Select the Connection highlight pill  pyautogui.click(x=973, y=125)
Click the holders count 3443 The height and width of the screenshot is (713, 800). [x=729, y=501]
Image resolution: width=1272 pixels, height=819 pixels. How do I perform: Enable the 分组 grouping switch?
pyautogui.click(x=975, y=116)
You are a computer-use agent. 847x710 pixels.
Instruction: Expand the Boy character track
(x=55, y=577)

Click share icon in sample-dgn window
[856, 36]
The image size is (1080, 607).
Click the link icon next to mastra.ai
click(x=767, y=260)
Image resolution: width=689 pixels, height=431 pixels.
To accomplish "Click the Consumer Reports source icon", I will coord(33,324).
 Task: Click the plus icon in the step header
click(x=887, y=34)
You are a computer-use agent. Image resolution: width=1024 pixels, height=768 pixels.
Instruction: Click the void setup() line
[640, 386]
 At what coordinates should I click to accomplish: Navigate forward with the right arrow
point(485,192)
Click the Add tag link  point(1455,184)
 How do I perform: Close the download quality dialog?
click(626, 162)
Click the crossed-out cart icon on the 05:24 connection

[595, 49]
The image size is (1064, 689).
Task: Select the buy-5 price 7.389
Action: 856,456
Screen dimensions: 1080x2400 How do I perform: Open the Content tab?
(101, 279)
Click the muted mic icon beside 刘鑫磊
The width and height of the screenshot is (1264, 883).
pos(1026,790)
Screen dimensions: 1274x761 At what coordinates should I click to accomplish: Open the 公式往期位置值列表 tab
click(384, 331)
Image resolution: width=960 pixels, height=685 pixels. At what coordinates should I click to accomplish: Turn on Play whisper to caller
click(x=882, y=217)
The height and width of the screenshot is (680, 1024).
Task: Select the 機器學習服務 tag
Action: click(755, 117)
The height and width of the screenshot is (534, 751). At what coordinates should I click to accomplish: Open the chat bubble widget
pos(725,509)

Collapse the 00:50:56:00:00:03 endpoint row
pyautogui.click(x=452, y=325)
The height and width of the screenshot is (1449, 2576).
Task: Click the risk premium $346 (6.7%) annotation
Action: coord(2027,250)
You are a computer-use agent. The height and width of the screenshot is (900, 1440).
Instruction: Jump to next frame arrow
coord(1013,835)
========
Problem description
Every record should be repeated exactly; please leave none out.

Answer section
Select the Connection highlight pill  pyautogui.click(x=973, y=125)
Click the holders count 3443 The height and width of the screenshot is (713, 800). [x=729, y=501]
Image resolution: width=1272 pixels, height=819 pixels. How do I perform: Enable the 分组 grouping switch?
pyautogui.click(x=975, y=116)
You are a computer-use agent. 847x710 pixels.
Instruction: Expand the Boy character track
(x=55, y=577)

Click share icon in sample-dgn window
[856, 36]
The image size is (1080, 607).
Click the link icon next to mastra.ai
click(x=767, y=260)
Image resolution: width=689 pixels, height=431 pixels.
To accomplish "Click the Consumer Reports source icon", I will coord(33,324).
 Task: Click the plus icon in the step header
click(x=887, y=34)
You are a computer-use agent. Image resolution: width=1024 pixels, height=768 pixels.
Instruction: Click the void setup() line
[640, 386]
 At what coordinates should I click to accomplish: Navigate forward with the right arrow
point(485,192)
Click the Add tag link  point(1455,184)
 How do I perform: Close the download quality dialog?
click(626, 162)
Click the crossed-out cart icon on the 05:24 connection

[595, 49]
The image size is (1064, 689).
Task: Select the buy-5 price 7.389
Action: 856,456
Screen dimensions: 1080x2400 How do I perform: Open the Content tab?
(101, 279)
Click the muted mic icon beside 刘鑫磊
The width and height of the screenshot is (1264, 883).
pos(1026,790)
Screen dimensions: 1274x761 At what coordinates should I click to accomplish: Open the 公式往期位置值列表 tab
click(384, 331)
Image resolution: width=960 pixels, height=685 pixels. At what coordinates should I click to accomplish: Turn on Play whisper to caller
click(x=882, y=217)
The height and width of the screenshot is (680, 1024).
Task: Select the 機器學習服務 tag
Action: click(755, 117)
The height and width of the screenshot is (534, 751). At what coordinates should I click to accomplish: Open the chat bubble widget
pos(725,509)

Collapse the 00:50:56:00:00:03 endpoint row
pyautogui.click(x=452, y=325)
The height and width of the screenshot is (1449, 2576).
Task: Click the risk premium $346 (6.7%) annotation
Action: coord(2027,250)
You are a computer-use agent. The height and width of the screenshot is (900, 1440).
Instruction: Jump to next frame arrow
coord(1013,835)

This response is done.